NM is also responsible for environment settings at task startup, including binary and jar packs, and so on

NM also provides a service to manage the storage resources of the local node, for example, for map-reduce application will use the shuffle service to store the local temporary map outputs, and shuffle to reduce tasks

Applicationmaster

AM is responsible for coordinating resources with scheduler, executing and monitoring tasks in NM, and requesting additional resources from scheduler when container fails

Contact Us

The content source of this page is from Internet, which doesn't represent Alibaba Cloud's opinion; products and services mentioned on that page don't have any relationship with Alibaba Cloud. If the content of the page makes you feel confusing, please write us an email, we will handle the problem within 5 days after receiving your email.

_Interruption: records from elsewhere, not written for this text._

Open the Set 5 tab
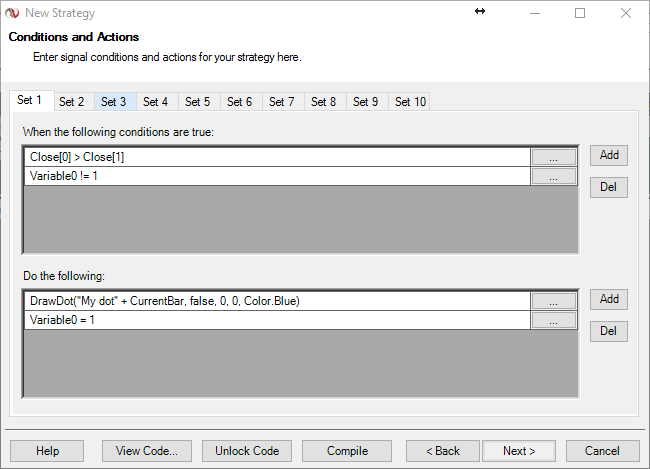198,102
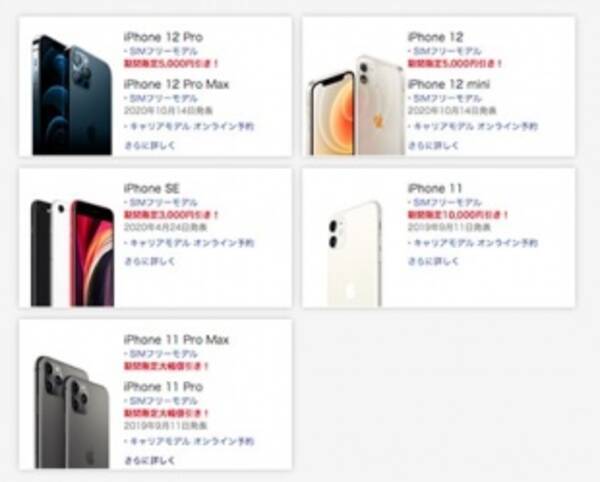Click the iPhone SE product image
This screenshot has height=482, width=600.
pyautogui.click(x=72, y=253)
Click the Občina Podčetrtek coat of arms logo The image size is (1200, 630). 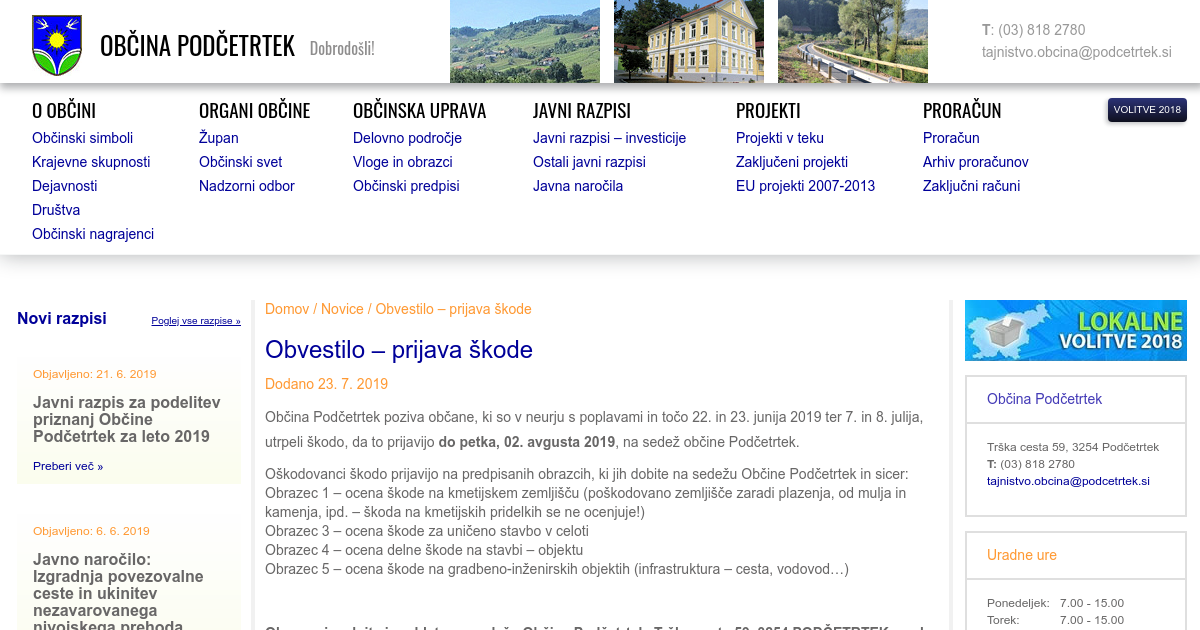[56, 45]
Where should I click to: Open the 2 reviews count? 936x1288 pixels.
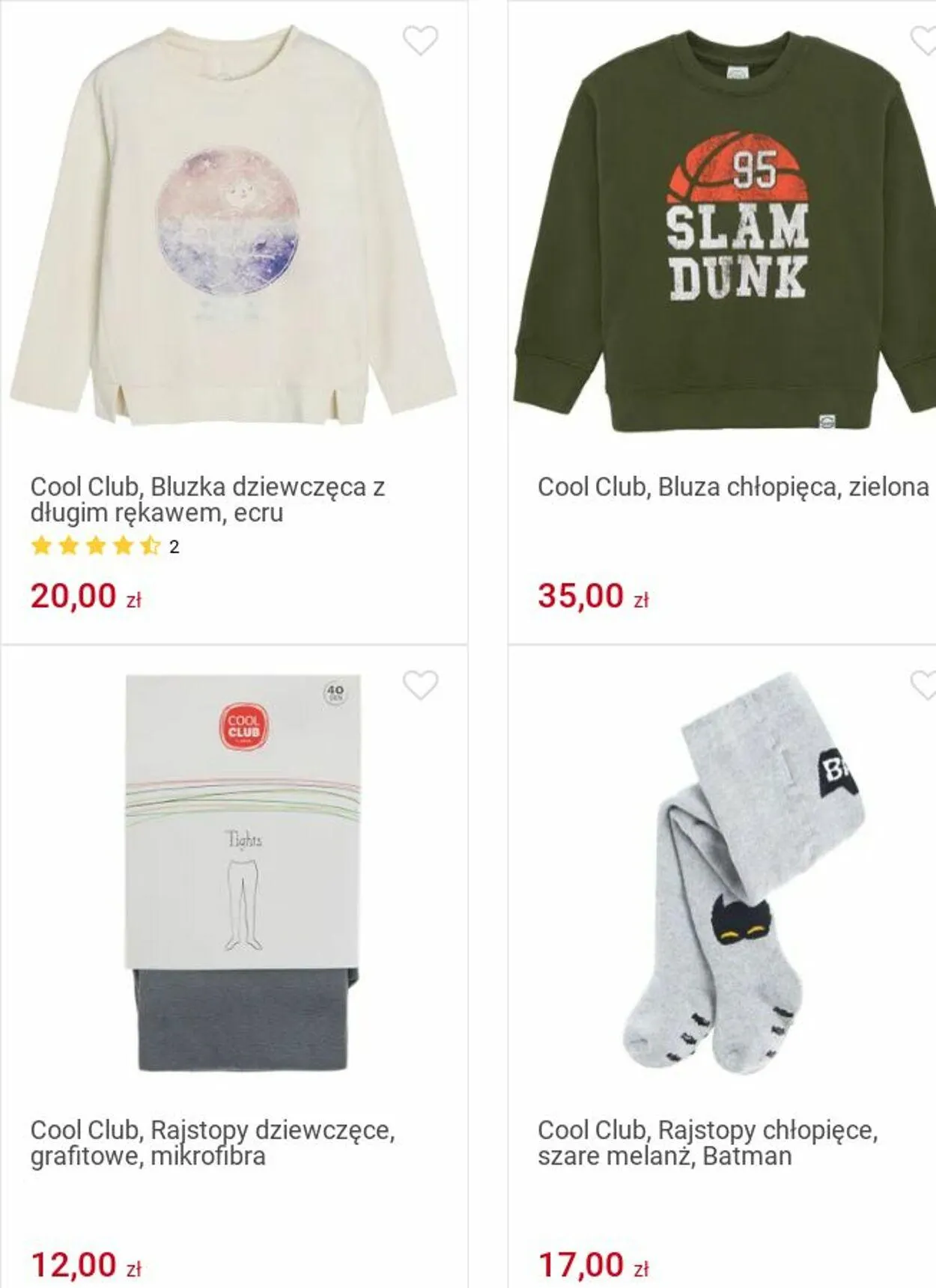click(x=174, y=547)
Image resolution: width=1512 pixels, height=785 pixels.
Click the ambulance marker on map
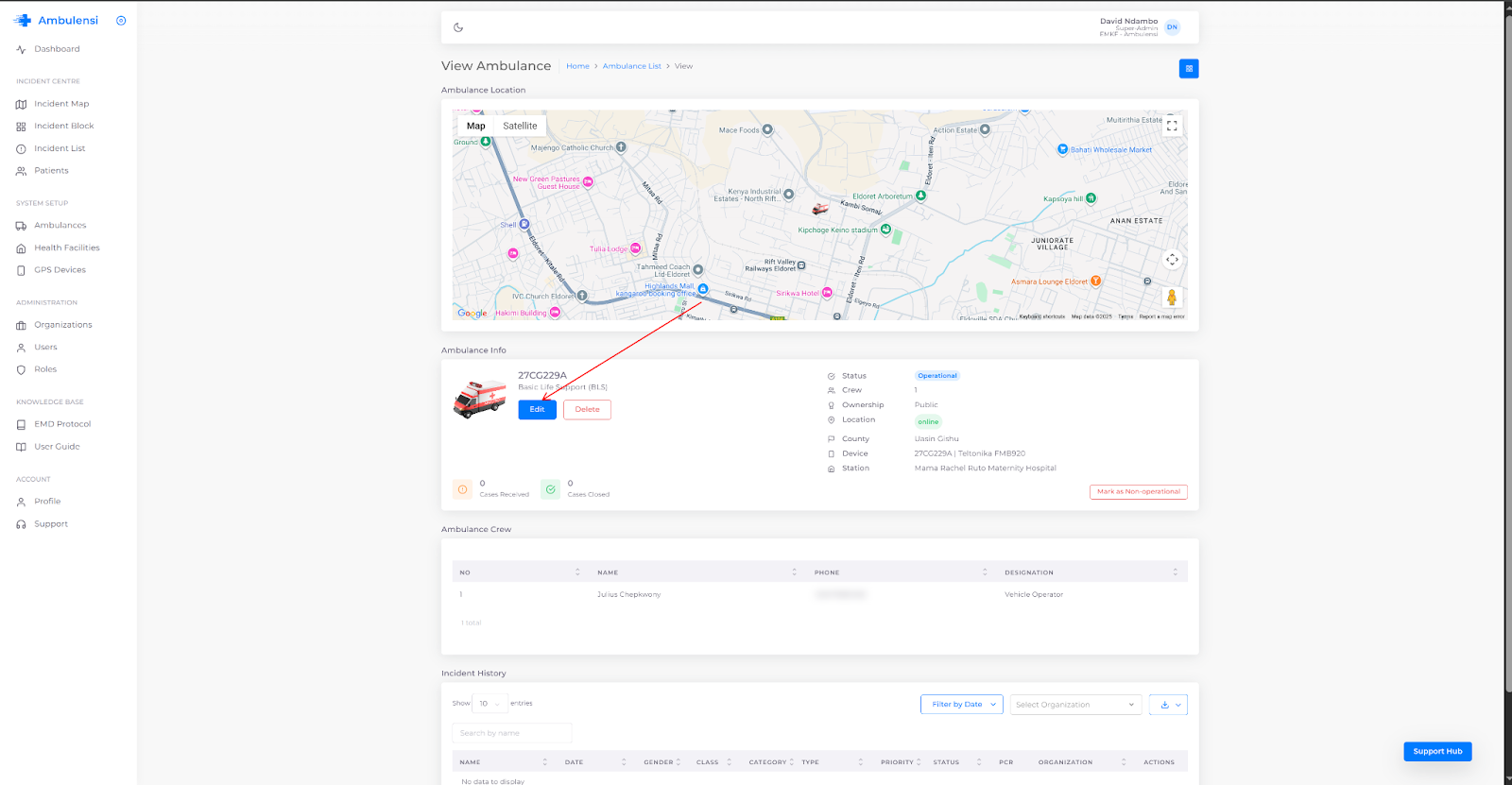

If you find any instances of plagiarism from the community, please send an email to: info-contact@alibabacloud.com and provide relevant evidence. A staff member will contact you within 5 working days.

A Free Trial That Lets You Build Big!

Start building with 50+ products and up to 12 months usage for Elastic Compute Service

  • Sales Support

    1 on 1 presale consultation

  • After-Sales Support

    24/7 Technical Support 6 Free Tickets per Quarter Faster Response

  • Alibaba Cloud offers highly flexible support services tailored to meet your exact needs.